Four glasses on a rotating table
There is a square table whose top can rotate. A glass is placed at each corner.
Your eyes are covered. Someone spins the table at random. When it stops, you may reach out with both hands and choose two glasses at once, feel whether each is upright or upside down, and then flip any subset of the two you touched (none, one, or both). After you finish, the table is spun again; you may choose and operate again, and so on.
A bell rings when all four glasses match—either all upright or all upside down.
Design a strategy that succeeds in finitely many rounds, using as few rounds as possible in the worst case.
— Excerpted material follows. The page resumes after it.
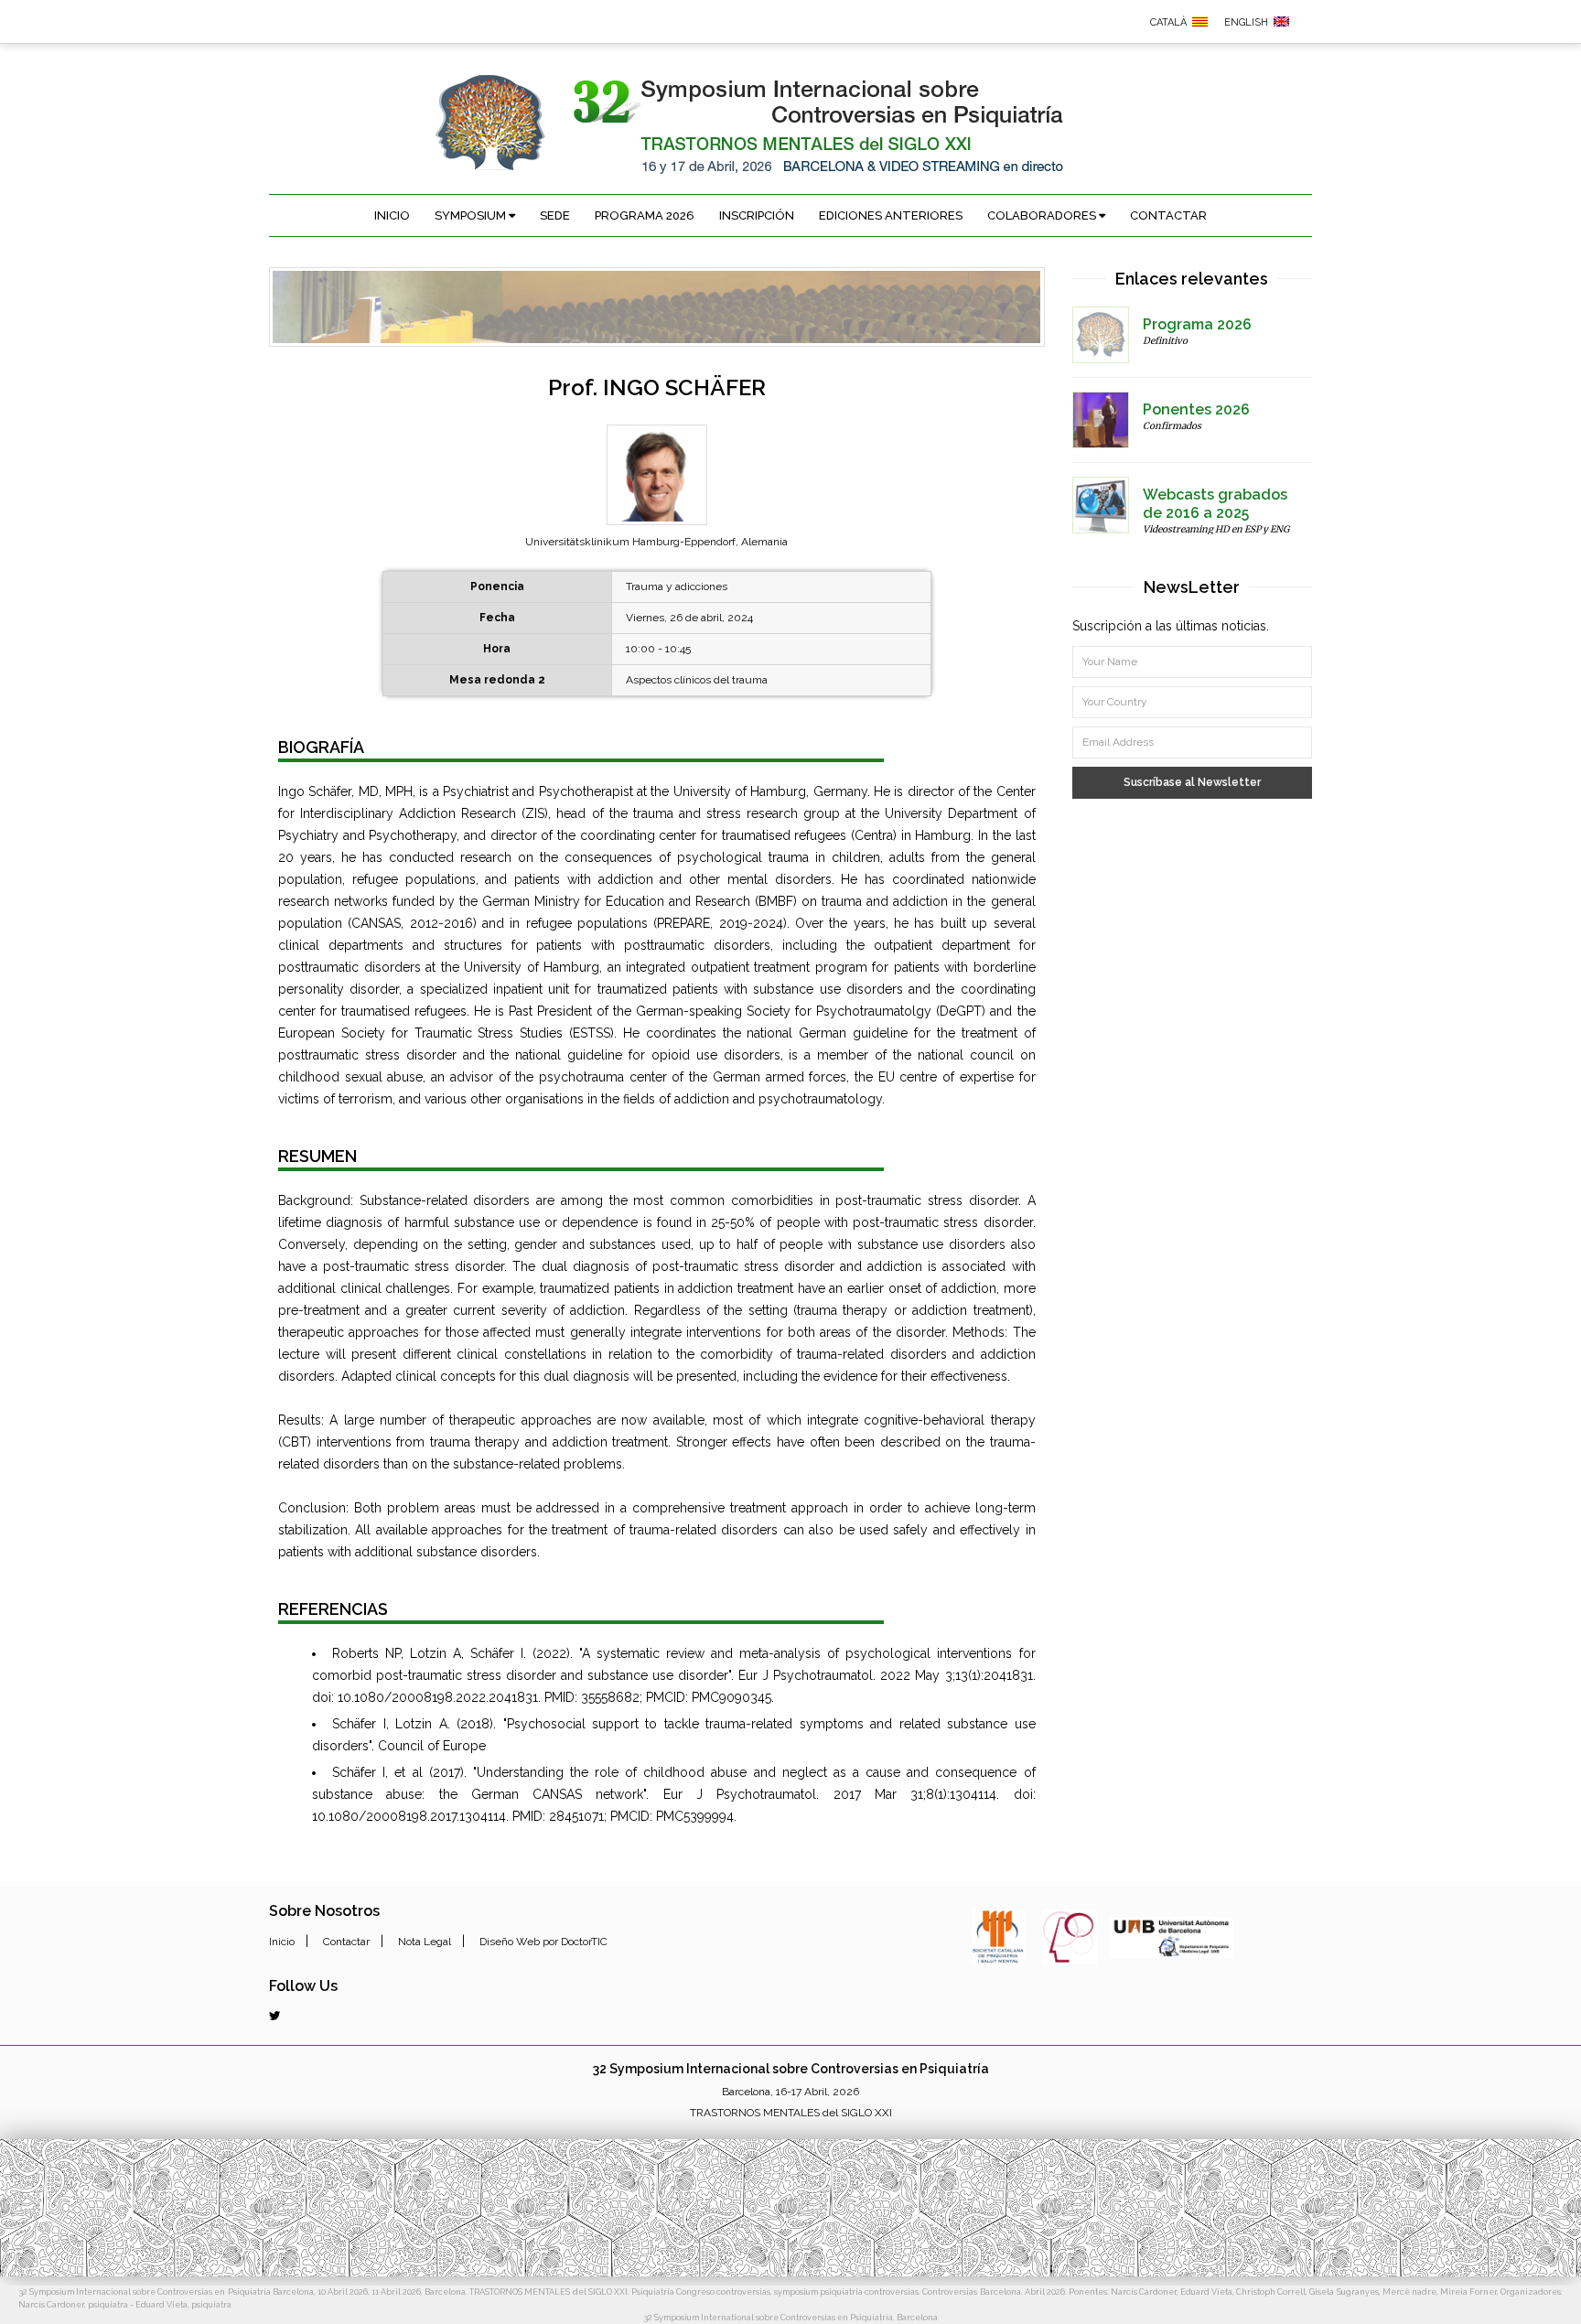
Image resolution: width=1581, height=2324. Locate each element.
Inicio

How many rounds does your strategy guarantee?
Only three initial types matter (0 = upside down, 1 = upright):
Type ①
0 1
1 0
Type ②
0 0
1 1
Type ③
0 0
0 1
Round 1: Flip any diagonal pair. Type ① succeeds immediately; otherwise you get:
② → 1 0 / 1 0, or ③ → 1 0 / 0 0.
Round 2: Flip any adjacent pair. Type ② may succeed; otherwise → ② as 0 1 / 1 0 or ③ as 0 0 / 1 0.
Round 3: Flip any diagonal. Type ② succeeds; otherwise → ③ as 0 1 / 0 0.
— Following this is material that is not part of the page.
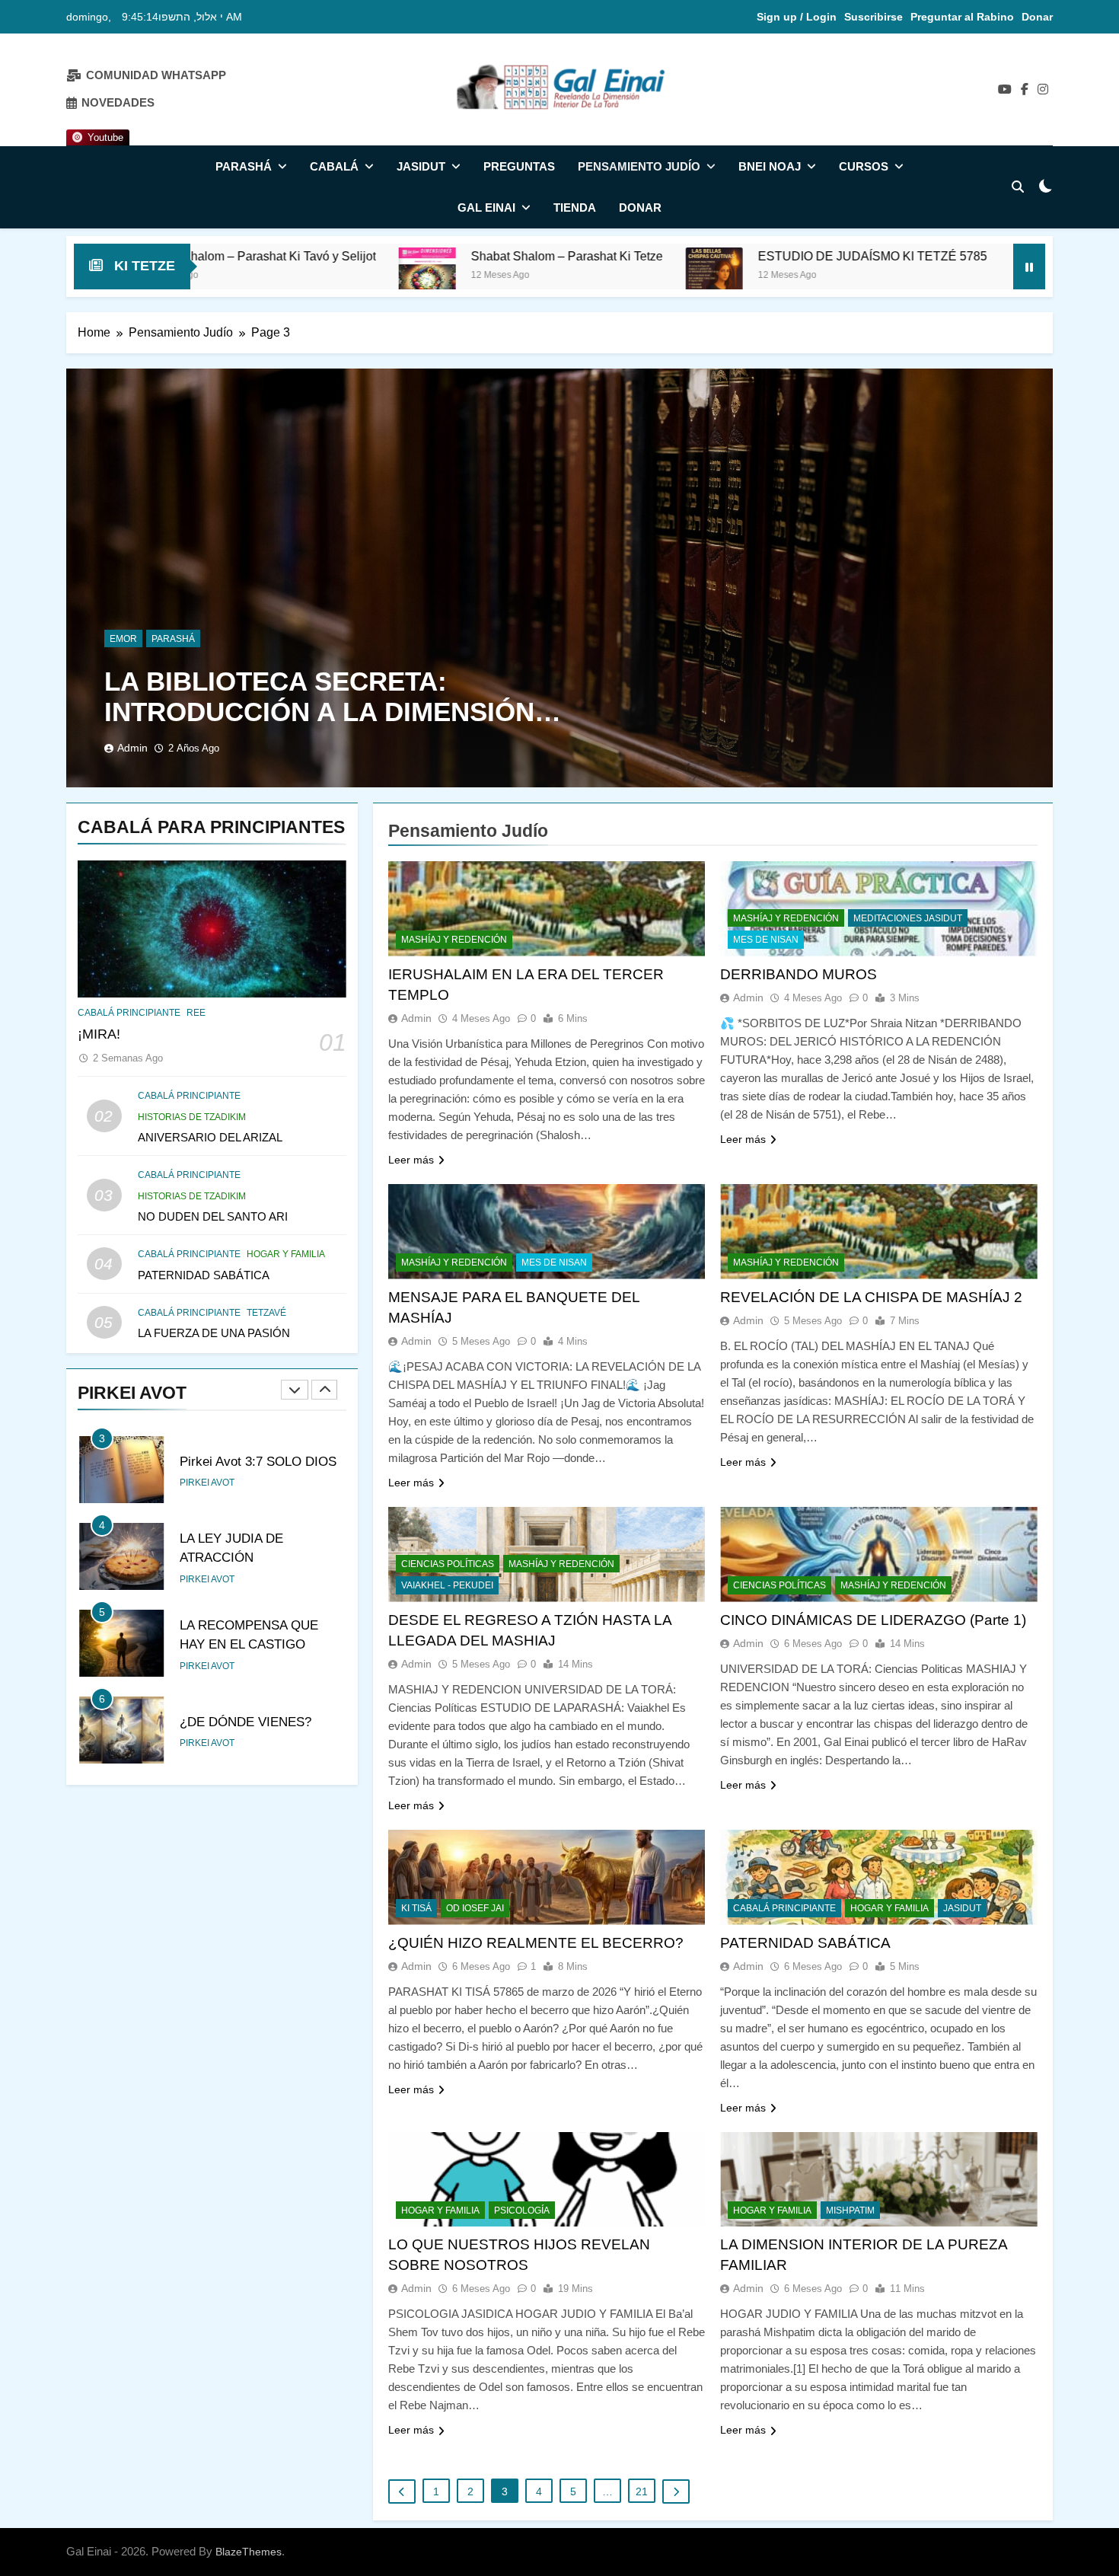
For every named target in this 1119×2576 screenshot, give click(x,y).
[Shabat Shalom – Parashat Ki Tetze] (189, 276)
If still not done after three rounds, the state must be that ③ pattern.
Round 4: Flip any single glass. Sometimes succeeds; otherwise → ① as 1 1 / 0 0 or ② as 0 1 / 1 0.
Round 5: Flip any diagonal. Type ② succeeds; otherwise only ① as 1 0 / 1 0 remains. Then repeat alternating adjacent and diagonal flips.
So five rounds suffice in the worst case.